-- RECORDS follows --
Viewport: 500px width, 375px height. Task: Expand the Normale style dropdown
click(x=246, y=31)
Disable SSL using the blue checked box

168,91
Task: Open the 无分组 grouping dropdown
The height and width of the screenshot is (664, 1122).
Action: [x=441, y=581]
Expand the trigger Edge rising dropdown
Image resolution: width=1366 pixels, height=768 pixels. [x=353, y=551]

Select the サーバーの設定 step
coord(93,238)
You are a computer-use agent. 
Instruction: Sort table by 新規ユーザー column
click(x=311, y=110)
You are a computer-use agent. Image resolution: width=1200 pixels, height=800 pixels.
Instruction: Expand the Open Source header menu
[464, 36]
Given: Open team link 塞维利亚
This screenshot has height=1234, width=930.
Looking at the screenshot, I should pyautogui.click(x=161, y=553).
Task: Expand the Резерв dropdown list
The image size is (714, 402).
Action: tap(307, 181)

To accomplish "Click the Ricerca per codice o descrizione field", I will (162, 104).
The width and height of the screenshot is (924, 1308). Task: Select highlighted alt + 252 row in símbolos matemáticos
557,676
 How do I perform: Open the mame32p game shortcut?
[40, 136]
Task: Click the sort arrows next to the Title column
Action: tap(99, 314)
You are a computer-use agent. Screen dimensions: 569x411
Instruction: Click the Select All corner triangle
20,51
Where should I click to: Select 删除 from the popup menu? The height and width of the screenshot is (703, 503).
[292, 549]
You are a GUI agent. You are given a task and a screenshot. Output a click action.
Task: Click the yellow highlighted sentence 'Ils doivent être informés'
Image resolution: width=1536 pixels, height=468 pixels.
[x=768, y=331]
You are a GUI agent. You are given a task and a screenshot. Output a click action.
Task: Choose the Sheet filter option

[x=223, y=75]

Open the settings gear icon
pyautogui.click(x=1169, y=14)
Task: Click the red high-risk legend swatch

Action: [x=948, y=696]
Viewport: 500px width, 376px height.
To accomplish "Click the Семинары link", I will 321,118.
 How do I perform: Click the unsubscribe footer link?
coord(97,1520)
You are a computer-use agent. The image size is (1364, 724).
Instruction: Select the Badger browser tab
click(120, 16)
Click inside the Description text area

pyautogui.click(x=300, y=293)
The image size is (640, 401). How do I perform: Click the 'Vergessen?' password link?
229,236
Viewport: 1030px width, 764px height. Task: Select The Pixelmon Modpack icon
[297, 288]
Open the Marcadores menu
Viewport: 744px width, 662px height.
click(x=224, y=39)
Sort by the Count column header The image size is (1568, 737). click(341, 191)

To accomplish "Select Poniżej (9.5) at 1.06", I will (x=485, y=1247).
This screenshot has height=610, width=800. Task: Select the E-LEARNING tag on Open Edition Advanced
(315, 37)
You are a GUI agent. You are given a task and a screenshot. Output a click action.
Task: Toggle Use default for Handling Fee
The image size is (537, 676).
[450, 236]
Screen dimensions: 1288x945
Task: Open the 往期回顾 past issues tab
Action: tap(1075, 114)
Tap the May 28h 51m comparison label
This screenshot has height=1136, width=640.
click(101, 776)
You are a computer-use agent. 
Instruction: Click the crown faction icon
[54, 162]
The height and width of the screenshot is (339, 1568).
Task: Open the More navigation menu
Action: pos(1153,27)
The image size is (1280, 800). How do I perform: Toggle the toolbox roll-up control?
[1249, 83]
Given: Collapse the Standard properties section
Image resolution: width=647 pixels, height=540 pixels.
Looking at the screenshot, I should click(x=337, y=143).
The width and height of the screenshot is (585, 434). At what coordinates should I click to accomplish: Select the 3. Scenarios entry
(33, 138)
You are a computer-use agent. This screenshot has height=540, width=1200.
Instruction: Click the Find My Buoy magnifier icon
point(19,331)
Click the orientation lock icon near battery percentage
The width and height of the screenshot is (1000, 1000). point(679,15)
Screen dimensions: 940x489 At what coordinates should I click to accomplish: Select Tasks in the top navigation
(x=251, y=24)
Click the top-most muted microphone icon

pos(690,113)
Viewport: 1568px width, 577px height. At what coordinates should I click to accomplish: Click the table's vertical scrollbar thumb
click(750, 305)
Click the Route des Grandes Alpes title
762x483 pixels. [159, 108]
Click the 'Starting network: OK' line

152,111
-- RECORDS concluded --
» TASK GOAL: Reproducing the whole listing above is not the task. Copy exactly only the lines from the one with "Instruction: Click the crown faction icon" to the one with "You are a computer-use agent. This", both kept.

» SOLVED PROBLEM:
Instruction: Click the crown faction icon
[54, 162]
The height and width of the screenshot is (339, 1568).
Task: Open the More navigation menu
Action: pos(1153,27)
The image size is (1280, 800). How do I perform: Toggle the toolbox roll-up control?
[1249, 83]
Given: Collapse the Standard properties section
Image resolution: width=647 pixels, height=540 pixels.
Looking at the screenshot, I should click(x=337, y=143).
The width and height of the screenshot is (585, 434). At what coordinates should I click to accomplish: Select the 3. Scenarios entry
(33, 138)
You are a computer-use agent. This screenshot has height=540, width=1200.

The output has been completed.